- O QUE FAZER
Devolva, sem qualquer alteração, tudo o que vai desde "Quando penetrado pelo" até "de maneira anagógica." no trecho citado.

- TRECHO CITADO

Quando penetrado pelo encantamento da casa de Deus, a sedução das gemas multicores me leva a reflectir, transpondo o que é material para o que é imaterial, sobre a diversidade das virtudes sagradas, então parece-me que me vejo a mim mesmo residir como em realidade em qualquer estranha região do universo, que não existe anteriormente nem no lodo da terra nem na pureza do céu, e que, pela graça de Deus, posso ser transportado daqui para o mundo mais alto de maneira anagógica.

Listagem de dados:
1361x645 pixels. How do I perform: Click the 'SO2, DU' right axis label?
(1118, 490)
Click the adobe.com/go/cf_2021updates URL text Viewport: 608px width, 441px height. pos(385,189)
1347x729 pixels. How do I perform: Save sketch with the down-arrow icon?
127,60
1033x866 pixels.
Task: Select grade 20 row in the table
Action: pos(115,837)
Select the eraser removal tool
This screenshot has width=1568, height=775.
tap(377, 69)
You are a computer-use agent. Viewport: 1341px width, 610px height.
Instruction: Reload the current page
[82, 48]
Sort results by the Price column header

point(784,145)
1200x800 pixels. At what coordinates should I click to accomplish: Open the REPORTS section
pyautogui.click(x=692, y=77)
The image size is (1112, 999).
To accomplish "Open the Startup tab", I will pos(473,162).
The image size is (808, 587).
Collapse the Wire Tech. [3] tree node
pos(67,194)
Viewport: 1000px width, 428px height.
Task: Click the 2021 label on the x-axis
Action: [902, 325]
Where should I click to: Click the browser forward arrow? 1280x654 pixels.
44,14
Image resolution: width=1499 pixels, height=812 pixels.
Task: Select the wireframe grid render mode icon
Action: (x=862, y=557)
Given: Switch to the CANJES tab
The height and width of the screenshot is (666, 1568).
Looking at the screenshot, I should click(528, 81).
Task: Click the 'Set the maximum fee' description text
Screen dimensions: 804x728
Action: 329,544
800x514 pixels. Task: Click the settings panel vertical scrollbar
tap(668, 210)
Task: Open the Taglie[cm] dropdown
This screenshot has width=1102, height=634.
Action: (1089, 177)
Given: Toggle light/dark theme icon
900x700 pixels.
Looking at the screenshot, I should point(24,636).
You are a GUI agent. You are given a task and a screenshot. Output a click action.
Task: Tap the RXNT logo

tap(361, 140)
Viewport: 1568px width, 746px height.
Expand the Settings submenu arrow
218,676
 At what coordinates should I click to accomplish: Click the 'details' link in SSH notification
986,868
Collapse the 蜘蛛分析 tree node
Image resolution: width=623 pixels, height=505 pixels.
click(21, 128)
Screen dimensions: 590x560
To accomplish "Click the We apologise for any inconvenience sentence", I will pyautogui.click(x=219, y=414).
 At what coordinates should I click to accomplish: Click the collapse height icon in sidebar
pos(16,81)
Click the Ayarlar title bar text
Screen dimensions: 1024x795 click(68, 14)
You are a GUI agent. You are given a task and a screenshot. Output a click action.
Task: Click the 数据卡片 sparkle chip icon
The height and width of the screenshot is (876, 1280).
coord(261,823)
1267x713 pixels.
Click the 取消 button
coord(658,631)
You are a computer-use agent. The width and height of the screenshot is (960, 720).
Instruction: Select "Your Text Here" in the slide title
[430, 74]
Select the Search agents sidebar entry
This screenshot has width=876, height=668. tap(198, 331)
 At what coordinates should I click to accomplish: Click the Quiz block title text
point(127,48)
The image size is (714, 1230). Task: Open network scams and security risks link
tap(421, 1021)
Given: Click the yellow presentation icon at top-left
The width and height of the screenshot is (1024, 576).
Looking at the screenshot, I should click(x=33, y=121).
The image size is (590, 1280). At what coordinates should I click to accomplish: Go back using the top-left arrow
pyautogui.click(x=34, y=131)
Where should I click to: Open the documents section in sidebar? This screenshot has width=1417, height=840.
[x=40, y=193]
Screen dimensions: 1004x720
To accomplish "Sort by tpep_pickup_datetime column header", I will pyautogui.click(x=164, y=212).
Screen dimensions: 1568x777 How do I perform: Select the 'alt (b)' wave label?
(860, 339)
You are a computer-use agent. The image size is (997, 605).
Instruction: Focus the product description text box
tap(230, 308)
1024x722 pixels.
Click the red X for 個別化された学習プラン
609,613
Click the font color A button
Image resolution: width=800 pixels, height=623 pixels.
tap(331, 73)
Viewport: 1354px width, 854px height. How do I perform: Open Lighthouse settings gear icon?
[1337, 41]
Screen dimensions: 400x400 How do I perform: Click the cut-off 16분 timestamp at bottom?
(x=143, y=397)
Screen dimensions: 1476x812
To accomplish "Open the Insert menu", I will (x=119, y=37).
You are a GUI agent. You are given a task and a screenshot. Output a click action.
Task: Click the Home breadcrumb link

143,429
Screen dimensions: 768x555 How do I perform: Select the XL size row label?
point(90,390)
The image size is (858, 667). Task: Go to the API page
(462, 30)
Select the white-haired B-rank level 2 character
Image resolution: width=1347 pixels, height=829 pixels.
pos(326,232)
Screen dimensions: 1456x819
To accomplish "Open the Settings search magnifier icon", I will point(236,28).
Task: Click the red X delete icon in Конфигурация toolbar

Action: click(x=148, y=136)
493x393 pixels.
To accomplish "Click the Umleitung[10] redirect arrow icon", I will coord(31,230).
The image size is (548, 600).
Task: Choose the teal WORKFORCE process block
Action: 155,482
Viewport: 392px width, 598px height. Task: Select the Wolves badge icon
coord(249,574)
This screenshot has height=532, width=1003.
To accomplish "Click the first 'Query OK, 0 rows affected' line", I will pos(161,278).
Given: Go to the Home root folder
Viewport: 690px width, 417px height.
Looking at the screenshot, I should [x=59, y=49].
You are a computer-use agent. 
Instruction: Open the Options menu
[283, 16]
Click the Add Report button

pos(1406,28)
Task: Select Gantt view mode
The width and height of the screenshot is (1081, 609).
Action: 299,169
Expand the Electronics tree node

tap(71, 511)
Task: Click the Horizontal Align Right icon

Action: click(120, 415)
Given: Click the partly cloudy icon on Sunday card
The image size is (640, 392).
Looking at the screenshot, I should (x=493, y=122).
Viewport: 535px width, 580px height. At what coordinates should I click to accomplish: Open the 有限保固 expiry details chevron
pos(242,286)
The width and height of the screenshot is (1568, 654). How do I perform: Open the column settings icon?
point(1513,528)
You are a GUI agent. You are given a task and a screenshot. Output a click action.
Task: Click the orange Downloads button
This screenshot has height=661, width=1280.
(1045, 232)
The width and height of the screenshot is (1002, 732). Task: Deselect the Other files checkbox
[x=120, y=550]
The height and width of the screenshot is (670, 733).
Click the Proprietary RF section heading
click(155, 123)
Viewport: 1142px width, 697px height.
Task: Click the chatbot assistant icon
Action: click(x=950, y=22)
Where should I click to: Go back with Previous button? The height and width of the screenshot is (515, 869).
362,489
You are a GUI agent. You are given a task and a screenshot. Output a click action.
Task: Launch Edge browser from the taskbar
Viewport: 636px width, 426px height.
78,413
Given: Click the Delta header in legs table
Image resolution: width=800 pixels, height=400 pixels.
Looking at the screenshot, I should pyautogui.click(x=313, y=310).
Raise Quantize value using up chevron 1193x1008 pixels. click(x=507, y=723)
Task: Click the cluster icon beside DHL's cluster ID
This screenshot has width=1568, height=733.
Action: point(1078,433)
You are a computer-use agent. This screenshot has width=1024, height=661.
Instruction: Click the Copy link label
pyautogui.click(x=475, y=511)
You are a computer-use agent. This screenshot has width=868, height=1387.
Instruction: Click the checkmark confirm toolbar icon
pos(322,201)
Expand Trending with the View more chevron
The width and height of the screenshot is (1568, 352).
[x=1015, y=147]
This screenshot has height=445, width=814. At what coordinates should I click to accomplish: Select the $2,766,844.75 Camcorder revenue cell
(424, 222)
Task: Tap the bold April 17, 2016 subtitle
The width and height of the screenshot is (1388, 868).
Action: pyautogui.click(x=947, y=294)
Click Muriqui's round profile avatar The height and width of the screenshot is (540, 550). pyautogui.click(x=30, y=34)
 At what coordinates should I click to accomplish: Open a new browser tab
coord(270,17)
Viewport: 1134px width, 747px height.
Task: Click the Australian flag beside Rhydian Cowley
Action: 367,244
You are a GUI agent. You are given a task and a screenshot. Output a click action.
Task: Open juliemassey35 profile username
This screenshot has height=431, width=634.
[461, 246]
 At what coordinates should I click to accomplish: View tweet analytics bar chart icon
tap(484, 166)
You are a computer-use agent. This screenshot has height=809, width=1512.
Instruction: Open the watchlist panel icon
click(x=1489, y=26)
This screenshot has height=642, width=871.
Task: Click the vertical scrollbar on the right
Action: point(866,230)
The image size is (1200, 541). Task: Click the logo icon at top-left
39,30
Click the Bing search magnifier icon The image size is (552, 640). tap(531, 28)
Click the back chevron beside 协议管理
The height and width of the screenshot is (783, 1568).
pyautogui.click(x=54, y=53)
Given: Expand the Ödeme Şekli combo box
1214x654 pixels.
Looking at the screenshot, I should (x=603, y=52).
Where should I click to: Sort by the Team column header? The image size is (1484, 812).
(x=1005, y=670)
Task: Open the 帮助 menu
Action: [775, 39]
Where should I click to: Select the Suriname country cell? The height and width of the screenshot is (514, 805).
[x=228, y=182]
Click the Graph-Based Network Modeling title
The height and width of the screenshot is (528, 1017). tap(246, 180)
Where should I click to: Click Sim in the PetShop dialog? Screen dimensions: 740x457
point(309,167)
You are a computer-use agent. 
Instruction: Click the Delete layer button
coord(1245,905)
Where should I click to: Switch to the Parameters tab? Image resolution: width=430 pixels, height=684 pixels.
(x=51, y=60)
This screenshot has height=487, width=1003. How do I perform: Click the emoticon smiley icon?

- RESULTADO DA TAREFA
Quando penetrado pelo encantamento da casa de Deus, a sedução das gemas multicores me leva a reflectir, transpondo o que é material para o que é imaterial, sobre a diversidade das virtudes sagradas, então parece-me que me vejo a mim mesmo residir como em realidade em qualquer estranha região do universo, que não existe anteriormente nem no lodo da terra nem na pureza do céu, e que, pela graça de Deus, posso ser transportado daqui para o mundo mais alto de maneira anagógica.